The in vitro release results show that the release kinetics of ISDN is a first-order process, suggesting that the outwards moving of ISDN from the adhesive is associated with a passive diffusion process. Drug release from a drug-in-adhesive patch depends directly upon the drug concentration in the patch and follows first-order evalaution.
However, reservoir-type transdermal drug delivery could be observed the zero-order kinetics. The rate controlling forjulation, as forkulation most important component in the reservoir-type transdermal patch, was responsible for controlling drug delivery.
The rate-controlling membranes reported in previous publications included ethyl cellulose Lewis, Pandey, Udupa,collagen and chitosan Thacharodi, Rao,ethylene-vinyl acetate EVA Shen et al.

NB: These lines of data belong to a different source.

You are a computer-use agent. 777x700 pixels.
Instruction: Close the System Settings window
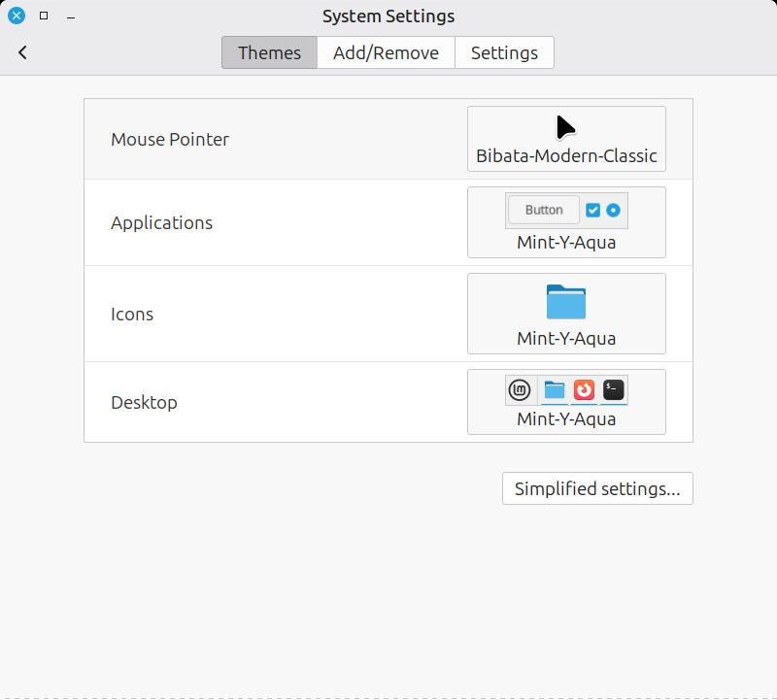[17, 17]
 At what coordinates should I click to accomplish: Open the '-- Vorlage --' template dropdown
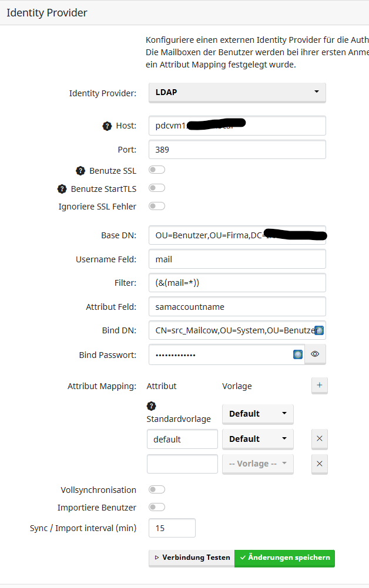coord(257,464)
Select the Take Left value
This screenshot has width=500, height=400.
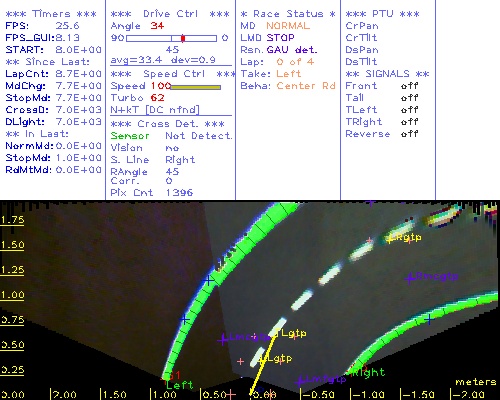click(288, 74)
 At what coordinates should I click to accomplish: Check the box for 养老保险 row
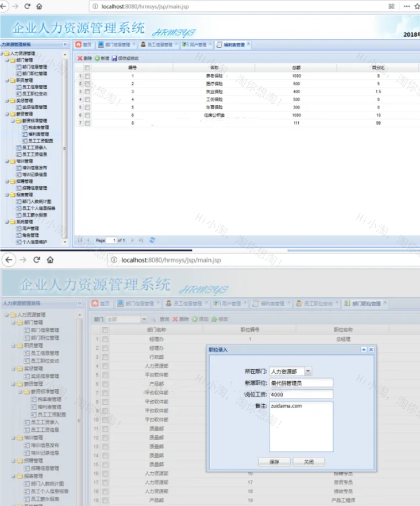click(x=88, y=76)
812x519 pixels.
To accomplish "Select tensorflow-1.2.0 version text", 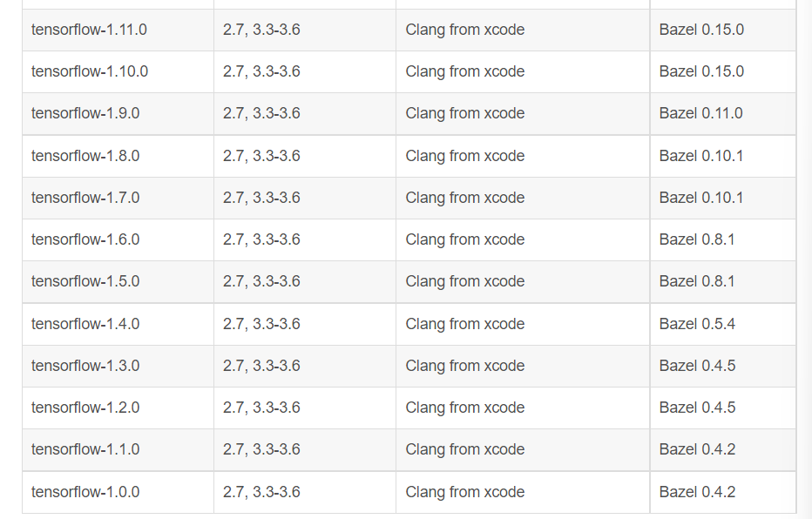I will 85,408.
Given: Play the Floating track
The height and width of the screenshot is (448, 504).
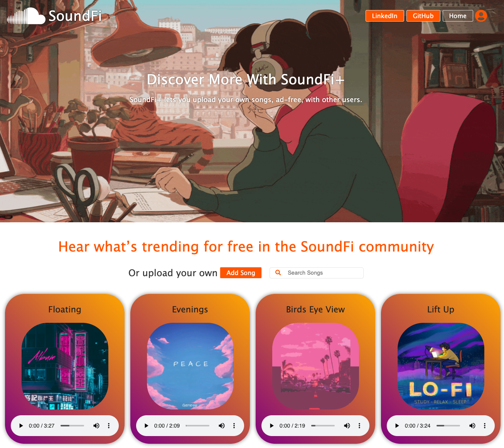Looking at the screenshot, I should pyautogui.click(x=21, y=426).
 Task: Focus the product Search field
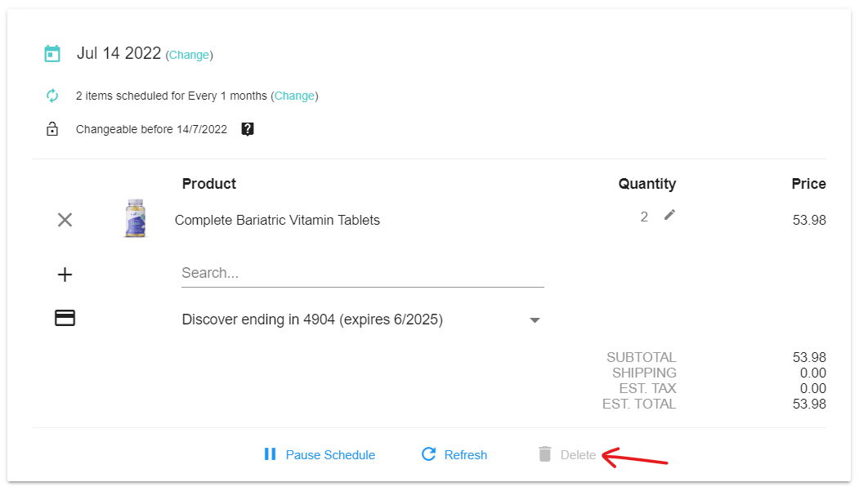[x=362, y=273]
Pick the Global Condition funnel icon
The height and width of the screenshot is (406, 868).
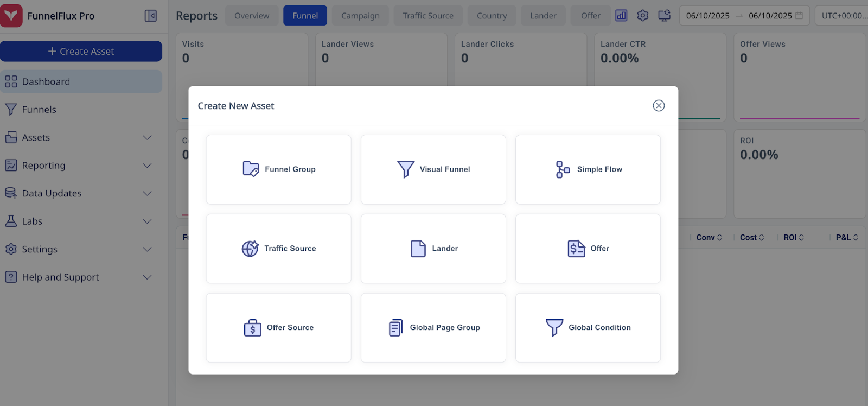coord(554,328)
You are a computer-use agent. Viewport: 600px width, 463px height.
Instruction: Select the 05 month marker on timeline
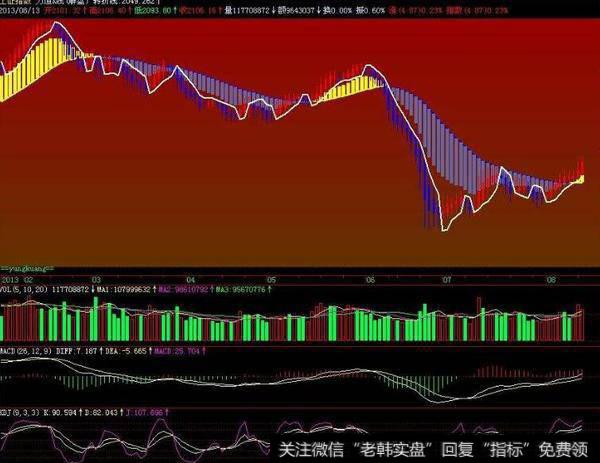coord(271,280)
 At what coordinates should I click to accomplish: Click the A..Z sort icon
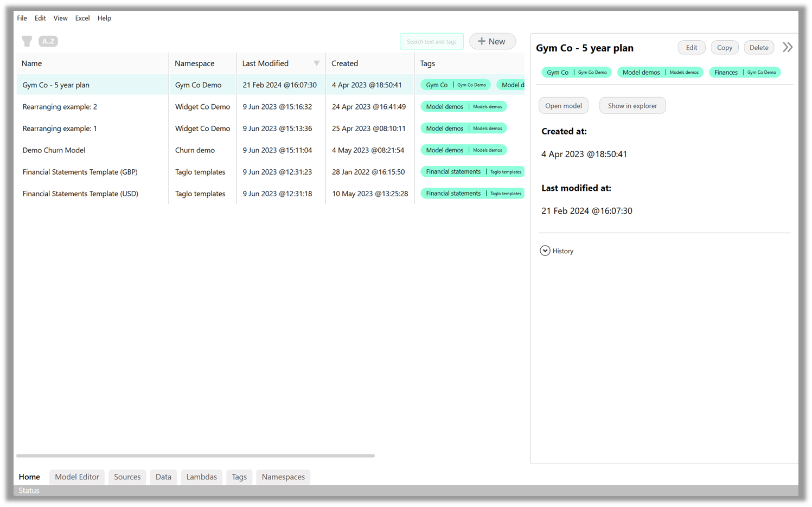tap(48, 41)
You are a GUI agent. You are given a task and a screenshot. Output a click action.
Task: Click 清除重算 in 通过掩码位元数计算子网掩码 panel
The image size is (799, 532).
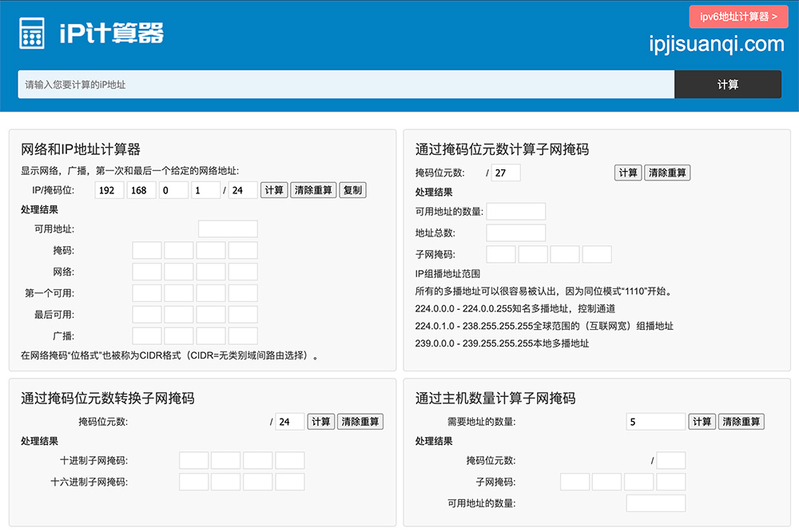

Previous work in our lab has proven that acrylate polymers, as a new type of rate-controlling membranes, could control clonidine HCl solution release with zero order Zhan et al. But, such film-like acrylate polymers have not been applied in the production of evaljation to date. The aim of this study was anf develop a reservoir-type transdermal patch of ISDN with acrylate polymer as the rate-controlling membrane, which could keep drug release at a constant rate for at least 48 h.
The effects of chemical penetration enhancers, reservoir materials and rate-controlling membranes on the release behaviour of ISDN permeation across the transdermal patch were studied. Methanol was of HPLC grade. Frandol r tape was purchased from Yamanuchi Pharm JP 40 mg in 40 cm 2.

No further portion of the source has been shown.